EXCERPTED RECORDS
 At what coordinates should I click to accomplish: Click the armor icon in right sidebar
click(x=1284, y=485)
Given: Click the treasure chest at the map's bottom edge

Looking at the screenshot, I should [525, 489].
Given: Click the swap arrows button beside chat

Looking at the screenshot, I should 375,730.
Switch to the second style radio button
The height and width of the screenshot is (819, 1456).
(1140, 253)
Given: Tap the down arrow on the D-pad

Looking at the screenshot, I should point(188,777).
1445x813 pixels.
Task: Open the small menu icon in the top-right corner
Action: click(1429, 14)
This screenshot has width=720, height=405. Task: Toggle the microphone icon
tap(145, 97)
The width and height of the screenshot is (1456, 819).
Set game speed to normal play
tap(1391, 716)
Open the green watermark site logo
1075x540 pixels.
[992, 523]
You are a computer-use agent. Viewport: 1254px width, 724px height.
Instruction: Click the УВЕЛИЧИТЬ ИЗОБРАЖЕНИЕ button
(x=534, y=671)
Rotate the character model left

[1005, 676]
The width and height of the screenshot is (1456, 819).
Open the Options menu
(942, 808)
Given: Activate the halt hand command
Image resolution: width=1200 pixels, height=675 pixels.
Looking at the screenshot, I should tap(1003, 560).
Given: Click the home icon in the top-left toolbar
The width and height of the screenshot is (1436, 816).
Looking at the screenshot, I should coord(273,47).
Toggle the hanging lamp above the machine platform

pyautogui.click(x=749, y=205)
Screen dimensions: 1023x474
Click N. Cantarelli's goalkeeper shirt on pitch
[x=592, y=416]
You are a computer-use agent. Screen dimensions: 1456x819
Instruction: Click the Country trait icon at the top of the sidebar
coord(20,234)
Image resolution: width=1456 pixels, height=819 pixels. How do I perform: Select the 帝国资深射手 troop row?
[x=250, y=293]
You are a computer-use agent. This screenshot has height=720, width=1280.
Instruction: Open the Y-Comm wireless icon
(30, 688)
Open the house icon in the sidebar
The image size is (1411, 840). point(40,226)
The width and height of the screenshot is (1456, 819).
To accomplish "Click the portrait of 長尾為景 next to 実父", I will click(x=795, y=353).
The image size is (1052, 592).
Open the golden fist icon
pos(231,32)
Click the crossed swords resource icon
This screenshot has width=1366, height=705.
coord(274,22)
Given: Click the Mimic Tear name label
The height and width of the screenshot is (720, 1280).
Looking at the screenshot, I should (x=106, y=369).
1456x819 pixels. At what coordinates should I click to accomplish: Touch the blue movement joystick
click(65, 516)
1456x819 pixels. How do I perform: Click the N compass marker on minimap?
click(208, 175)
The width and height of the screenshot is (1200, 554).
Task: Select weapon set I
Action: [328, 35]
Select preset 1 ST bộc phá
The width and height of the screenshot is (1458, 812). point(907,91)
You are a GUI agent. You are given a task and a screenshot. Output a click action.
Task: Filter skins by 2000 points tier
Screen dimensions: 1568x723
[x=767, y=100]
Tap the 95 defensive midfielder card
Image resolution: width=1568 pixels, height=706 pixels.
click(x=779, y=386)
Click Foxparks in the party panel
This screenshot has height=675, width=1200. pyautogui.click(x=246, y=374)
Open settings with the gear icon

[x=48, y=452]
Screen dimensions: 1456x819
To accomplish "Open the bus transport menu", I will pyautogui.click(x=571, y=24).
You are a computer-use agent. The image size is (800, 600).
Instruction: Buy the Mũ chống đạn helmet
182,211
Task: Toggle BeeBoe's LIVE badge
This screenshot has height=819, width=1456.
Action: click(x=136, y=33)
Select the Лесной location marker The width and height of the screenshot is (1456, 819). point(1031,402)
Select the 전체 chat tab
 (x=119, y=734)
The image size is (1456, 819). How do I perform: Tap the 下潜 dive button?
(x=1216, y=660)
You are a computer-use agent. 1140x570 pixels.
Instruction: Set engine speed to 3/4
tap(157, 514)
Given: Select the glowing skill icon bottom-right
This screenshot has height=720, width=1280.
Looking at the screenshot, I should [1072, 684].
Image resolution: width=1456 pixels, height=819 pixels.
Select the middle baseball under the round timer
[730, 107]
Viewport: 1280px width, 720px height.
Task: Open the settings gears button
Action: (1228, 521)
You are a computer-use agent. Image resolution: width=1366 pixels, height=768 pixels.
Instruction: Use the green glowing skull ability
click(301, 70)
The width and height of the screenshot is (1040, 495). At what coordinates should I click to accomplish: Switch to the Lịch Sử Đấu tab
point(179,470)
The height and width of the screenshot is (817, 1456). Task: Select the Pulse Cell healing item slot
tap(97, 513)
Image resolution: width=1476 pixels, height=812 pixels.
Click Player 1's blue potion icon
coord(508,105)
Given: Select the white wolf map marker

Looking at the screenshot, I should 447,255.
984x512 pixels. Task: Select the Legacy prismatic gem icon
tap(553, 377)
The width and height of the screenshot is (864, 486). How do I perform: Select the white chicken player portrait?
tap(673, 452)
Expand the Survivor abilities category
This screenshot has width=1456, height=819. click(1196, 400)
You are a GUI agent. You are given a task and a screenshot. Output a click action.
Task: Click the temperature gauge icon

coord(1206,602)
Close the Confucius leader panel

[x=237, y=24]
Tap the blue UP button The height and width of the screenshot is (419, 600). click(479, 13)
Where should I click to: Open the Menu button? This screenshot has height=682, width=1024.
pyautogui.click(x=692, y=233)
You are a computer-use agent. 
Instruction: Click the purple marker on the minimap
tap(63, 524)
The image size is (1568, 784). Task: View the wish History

YOUR GOAL
Recast the entire listing above as a numbered list, omitting all blank lines.

SOLUTION TO THE EXERCISE
1.  At what coordinates should I click to accomplish: Click the armor icon in right sidebar
2. click(x=1284, y=485)
3. Given: Click the treasure chest at the map's bottom edge
4. Looking at the screenshot, I should [525, 489].
5. Given: Click the swap arrows button beside chat
6. Looking at the screenshot, I should 375,730.
7. Switch to the second style radio button
8. The height and width of the screenshot is (819, 1456).
9. (1140, 253)
10. Given: Tap the down arrow on the D-pad
11. Looking at the screenshot, I should point(188,777).
12. 1445x813 pixels.
13. Task: Open the small menu icon in the top-right corner
14. Action: click(1429, 14)
15. This screenshot has width=720, height=405. Task: Toggle the microphone icon
16. tap(145, 97)
17. The width and height of the screenshot is (1456, 819).
18. Set game speed to normal play
19. tap(1391, 716)
20. Open the green watermark site logo
21. 1075x540 pixels.
22. [992, 523]
23. You are a computer-use agent. Viewport: 1254px width, 724px height.
24. Instruction: Click the УВЕЛИЧИТЬ ИЗОБРАЖЕНИЕ button
25. (x=534, y=671)
26. Rotate the character model left
27. [1005, 676]
28. The width and height of the screenshot is (1456, 819).
29. Open the Options menu
30. (942, 808)
31. Given: Activate the halt hand command
32. Image resolution: width=1200 pixels, height=675 pixels.
33. Looking at the screenshot, I should tap(1003, 560).
34. Given: Click the home icon in the top-left toolbar
35. The width and height of the screenshot is (1436, 816).
36. Looking at the screenshot, I should coord(273,47).
37. Toggle the hanging lamp above the machine platform
38. pyautogui.click(x=749, y=205)
39. Screen dimensions: 1023x474
40. Click N. Cantarelli's goalkeeper shirt on pitch
41. [x=592, y=416]
42. You are a computer-use agent. Screen dimensions: 1456x819
43. Instruction: Click the Country trait icon at the top of the sidebar
44. coord(20,234)
45. Image resolution: width=1456 pixels, height=819 pixels. How do I perform: Select the 帝国资深射手 troop row?
46. [x=250, y=293]
47. You are a computer-use agent. This screenshot has height=720, width=1280.
48. Instruction: Open the Y-Comm wireless icon
49. (30, 688)
50. Open the house icon in the sidebar
51. The image size is (1411, 840). point(40,226)
52. The width and height of the screenshot is (1456, 819).
53. To accomplish "Click the portrait of 長尾為景 next to 実父", I will click(x=795, y=353).
54. The image size is (1052, 592).
55. Open the golden fist icon
56. pos(231,32)
57. Click the crossed swords resource icon
58. This screenshot has width=1366, height=705.
59. coord(274,22)
60. Given: Click the Mimic Tear name label
61. The height and width of the screenshot is (720, 1280).
62. Looking at the screenshot, I should (x=106, y=369).
63. 1456x819 pixels. At what coordinates should I click to accomplish: Touch the blue movement joystick
64. click(65, 516)
65. 1456x819 pixels. How do I perform: Click the N compass marker on minimap?
66. click(208, 175)
67. The width and height of the screenshot is (1200, 554).
68. Task: Select weapon set I
69. Action: [328, 35]
70. Select preset 1 ST bộc phá
71. The width and height of the screenshot is (1458, 812). point(907,91)
72. You are a GUI agent. You are given a task and a screenshot. Output a click action.
73. Task: Filter skins by 2000 points tier
74. Screen dimensions: 1568x723
75. [x=767, y=100]
76. Tap the 95 defensive midfielder card
77. Image resolution: width=1568 pixels, height=706 pixels.
78. click(x=779, y=386)
79. Click Foxparks in the party panel
80. This screenshot has height=675, width=1200. pyautogui.click(x=246, y=374)
81. Open settings with the gear icon
82. [x=48, y=452]
83. Screen dimensions: 1456x819
84. To accomplish "Open the bus transport menu", I will pyautogui.click(x=571, y=24).
85. You are a computer-use agent. The image size is (800, 600).
86. Instruction: Buy the Mũ chống đạn helmet
87. 182,211
88. Task: Toggle BeeBoe's LIVE badge
89. This screenshot has height=819, width=1456.
90. Action: click(x=136, y=33)
91. Select the Лесной location marker The width and height of the screenshot is (1456, 819). point(1031,402)
92. Select the 전체 chat tab
93.  (x=119, y=734)
94. The image size is (1456, 819). How do I perform: Tap the 下潜 dive button?
95. (x=1216, y=660)
96. You are a computer-use agent. 1140x570 pixels.
97. Instruction: Set engine speed to 3/4
98. tap(157, 514)
99. Given: Select the glowing skill icon bottom-right
100. This screenshot has height=720, width=1280.
101. Looking at the screenshot, I should [1072, 684].
102. Image resolution: width=1456 pixels, height=819 pixels.
103. Select the middle baseball under the round timer
104. [730, 107]
105. Viewport: 1280px width, 720px height.
106. Task: Open the settings gears button
107. Action: (1228, 521)
108. You are a computer-use agent. Image resolution: width=1366 pixels, height=768 pixels.
109. Instruction: Use the green glowing skull ability
110. click(301, 70)
111. The width and height of the screenshot is (1040, 495). At what coordinates should I click to accomplish: Switch to the Lịch Sử Đấu tab
112. point(179,470)
113. The height and width of the screenshot is (817, 1456). Task: Select the Pulse Cell healing item slot
114. tap(97, 513)
115. Image resolution: width=1476 pixels, height=812 pixels.
116. Click Player 1's blue potion icon
117. coord(508,105)
118. Given: Select the white wolf map marker
119. Looking at the screenshot, I should 447,255.
120. 984x512 pixels. Task: Select the Legacy prismatic gem icon
121. tap(553, 377)
122. The width and height of the screenshot is (864, 486). How do I perform: Select the white chicken player portrait?
123. tap(673, 452)
124. Expand the Survivor abilities category
125. This screenshot has width=1456, height=819. click(1196, 400)
126. You are a GUI agent. You are given a task and a screenshot. Output a click action.
127. Task: Click the temperature gauge icon
128. coord(1206,602)
129. Close the Confucius leader panel
130. [x=237, y=24]
131. Tap the blue UP button The height and width of the screenshot is (419, 600). click(479, 13)
132. Where should I click to: Open the Menu button? This screenshot has height=682, width=1024.
133. pyautogui.click(x=692, y=233)
134. You are a computer-use agent. 
135. Instruction: Click the purple marker on the minimap
136. tap(63, 524)
137. The image size is (1568, 784). Task: View the wish History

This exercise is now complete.